• _Records for this task_:
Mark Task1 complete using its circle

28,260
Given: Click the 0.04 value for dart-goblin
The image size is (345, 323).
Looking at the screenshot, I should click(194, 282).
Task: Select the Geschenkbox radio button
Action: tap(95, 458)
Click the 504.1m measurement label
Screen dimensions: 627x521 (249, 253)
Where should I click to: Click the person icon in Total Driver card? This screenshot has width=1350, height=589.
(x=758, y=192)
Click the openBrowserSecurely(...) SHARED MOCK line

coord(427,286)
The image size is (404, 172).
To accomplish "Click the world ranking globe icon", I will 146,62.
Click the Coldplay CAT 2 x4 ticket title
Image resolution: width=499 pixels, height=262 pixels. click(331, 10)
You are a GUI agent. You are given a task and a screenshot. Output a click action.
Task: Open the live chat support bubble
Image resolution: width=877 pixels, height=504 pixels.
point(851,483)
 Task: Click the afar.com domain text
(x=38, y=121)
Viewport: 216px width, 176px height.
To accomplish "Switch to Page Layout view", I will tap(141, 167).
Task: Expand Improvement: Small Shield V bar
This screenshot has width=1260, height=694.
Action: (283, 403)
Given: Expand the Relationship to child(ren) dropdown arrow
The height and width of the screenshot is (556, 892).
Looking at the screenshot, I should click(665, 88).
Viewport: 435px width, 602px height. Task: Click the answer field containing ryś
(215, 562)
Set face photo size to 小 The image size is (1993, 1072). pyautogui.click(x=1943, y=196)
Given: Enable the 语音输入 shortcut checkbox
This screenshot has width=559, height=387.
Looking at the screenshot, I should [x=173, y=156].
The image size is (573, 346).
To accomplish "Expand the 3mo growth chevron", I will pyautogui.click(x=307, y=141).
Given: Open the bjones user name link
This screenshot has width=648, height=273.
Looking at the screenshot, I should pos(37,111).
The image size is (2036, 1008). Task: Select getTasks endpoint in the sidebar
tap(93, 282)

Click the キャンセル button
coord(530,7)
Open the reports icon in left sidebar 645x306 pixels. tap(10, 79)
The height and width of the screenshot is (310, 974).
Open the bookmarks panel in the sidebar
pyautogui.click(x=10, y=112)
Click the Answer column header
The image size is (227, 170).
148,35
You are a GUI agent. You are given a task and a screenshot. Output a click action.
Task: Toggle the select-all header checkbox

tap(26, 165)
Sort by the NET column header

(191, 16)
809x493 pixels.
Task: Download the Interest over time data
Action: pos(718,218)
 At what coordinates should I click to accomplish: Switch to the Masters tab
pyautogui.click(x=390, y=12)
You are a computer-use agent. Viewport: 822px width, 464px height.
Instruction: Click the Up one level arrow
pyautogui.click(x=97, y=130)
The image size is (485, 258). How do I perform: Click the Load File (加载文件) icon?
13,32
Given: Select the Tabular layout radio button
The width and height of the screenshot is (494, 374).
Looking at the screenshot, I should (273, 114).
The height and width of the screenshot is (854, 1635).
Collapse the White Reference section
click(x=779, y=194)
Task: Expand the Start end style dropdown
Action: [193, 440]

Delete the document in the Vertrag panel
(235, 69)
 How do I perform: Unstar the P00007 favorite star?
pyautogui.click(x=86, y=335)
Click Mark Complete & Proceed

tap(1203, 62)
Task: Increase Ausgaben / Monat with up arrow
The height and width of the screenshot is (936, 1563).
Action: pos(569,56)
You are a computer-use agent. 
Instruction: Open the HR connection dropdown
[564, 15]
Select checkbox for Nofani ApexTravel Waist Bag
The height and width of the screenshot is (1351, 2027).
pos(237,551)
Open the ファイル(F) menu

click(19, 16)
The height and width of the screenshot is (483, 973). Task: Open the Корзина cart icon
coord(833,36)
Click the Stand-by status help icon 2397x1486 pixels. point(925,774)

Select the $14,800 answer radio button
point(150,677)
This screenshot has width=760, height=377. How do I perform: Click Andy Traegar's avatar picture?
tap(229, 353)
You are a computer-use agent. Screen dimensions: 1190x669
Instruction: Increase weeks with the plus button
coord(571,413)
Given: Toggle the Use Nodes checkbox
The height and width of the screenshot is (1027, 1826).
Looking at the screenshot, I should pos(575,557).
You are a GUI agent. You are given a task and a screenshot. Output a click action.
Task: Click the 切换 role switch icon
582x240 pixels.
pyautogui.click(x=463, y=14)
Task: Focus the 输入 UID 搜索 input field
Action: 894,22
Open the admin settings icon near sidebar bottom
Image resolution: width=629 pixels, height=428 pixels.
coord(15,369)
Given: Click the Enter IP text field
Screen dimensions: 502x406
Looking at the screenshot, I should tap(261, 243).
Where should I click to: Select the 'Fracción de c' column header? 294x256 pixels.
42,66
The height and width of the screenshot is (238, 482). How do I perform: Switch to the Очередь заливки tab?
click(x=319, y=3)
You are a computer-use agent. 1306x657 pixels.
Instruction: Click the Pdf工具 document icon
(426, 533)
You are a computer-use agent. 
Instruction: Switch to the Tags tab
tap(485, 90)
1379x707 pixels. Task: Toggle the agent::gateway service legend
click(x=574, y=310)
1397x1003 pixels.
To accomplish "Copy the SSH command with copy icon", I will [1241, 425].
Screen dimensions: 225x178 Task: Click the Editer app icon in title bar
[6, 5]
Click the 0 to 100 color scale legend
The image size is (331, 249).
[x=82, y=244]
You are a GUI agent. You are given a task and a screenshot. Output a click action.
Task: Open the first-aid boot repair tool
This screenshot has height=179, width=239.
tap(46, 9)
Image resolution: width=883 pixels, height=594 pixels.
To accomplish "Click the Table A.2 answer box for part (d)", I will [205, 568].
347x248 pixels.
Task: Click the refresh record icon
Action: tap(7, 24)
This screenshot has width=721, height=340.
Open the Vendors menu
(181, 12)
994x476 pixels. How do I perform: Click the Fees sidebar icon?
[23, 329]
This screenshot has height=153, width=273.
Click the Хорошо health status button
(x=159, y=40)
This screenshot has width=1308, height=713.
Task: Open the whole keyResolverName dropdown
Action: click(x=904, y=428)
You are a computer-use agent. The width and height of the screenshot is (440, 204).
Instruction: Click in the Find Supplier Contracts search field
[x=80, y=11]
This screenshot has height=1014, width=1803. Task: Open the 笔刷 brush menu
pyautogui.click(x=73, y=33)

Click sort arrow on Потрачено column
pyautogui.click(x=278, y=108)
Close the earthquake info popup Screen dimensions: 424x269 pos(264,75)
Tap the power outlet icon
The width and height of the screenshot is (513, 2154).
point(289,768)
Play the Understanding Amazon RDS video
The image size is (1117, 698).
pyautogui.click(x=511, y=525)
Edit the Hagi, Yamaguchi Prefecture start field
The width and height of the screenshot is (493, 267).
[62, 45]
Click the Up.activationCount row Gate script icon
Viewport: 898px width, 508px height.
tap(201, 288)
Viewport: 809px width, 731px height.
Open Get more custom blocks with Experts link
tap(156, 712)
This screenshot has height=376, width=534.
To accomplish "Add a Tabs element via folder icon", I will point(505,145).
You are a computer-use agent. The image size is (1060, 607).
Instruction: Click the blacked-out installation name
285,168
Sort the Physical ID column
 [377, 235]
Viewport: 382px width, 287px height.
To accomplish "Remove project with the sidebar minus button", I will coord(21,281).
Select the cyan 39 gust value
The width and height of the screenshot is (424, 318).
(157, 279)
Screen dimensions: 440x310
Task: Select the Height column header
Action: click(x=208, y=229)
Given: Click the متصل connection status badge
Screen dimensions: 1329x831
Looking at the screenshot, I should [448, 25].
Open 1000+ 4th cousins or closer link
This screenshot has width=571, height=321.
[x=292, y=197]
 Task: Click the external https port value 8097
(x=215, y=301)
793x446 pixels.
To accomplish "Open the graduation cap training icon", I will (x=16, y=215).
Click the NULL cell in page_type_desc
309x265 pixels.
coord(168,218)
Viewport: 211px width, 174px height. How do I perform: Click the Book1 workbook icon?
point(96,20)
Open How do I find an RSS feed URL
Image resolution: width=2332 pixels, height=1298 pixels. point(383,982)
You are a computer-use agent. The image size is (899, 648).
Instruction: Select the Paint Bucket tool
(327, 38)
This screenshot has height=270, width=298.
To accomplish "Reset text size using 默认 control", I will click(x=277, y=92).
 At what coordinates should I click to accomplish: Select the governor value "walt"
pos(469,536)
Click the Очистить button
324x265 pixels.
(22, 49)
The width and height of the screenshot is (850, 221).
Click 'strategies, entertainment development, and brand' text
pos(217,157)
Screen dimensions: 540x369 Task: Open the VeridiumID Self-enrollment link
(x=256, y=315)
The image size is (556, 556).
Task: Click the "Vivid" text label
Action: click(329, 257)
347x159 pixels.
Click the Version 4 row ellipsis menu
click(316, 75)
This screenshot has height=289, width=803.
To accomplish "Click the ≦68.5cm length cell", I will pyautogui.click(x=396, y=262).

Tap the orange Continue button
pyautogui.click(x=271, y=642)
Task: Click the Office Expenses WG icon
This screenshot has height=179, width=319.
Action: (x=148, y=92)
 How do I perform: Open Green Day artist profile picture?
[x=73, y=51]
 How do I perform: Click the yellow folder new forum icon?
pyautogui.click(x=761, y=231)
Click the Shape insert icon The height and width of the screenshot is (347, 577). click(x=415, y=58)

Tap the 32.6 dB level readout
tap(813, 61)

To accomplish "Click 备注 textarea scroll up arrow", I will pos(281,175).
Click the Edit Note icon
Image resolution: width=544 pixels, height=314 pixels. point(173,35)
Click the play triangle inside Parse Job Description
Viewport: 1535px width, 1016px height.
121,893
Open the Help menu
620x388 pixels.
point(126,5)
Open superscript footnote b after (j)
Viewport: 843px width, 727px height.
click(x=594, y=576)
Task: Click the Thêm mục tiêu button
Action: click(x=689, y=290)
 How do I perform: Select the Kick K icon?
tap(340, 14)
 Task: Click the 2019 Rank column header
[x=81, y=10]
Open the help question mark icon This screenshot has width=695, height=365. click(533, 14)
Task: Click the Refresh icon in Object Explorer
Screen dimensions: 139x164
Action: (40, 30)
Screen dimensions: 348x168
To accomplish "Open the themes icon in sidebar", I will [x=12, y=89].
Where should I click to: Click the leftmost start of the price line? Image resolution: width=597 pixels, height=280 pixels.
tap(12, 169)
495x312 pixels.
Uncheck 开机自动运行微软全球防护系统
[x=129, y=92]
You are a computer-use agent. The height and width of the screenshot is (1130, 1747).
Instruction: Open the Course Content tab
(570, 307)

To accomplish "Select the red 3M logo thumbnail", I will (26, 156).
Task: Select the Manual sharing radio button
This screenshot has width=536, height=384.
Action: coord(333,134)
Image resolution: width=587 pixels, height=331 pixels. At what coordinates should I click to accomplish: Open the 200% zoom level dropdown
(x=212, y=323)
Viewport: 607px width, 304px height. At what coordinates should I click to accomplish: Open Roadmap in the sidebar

• _Given request_: Which lines in the items above contain the word "checkbox"? Identify each one and copy it in full.

• _Task response_:
Given: Enable the 语音输入 shortcut checkbox
Task: Toggle the select-all header checkbox
Select checkbox for Nofani ApexTravel Waist Bag
Given: Toggle the Use Nodes checkbox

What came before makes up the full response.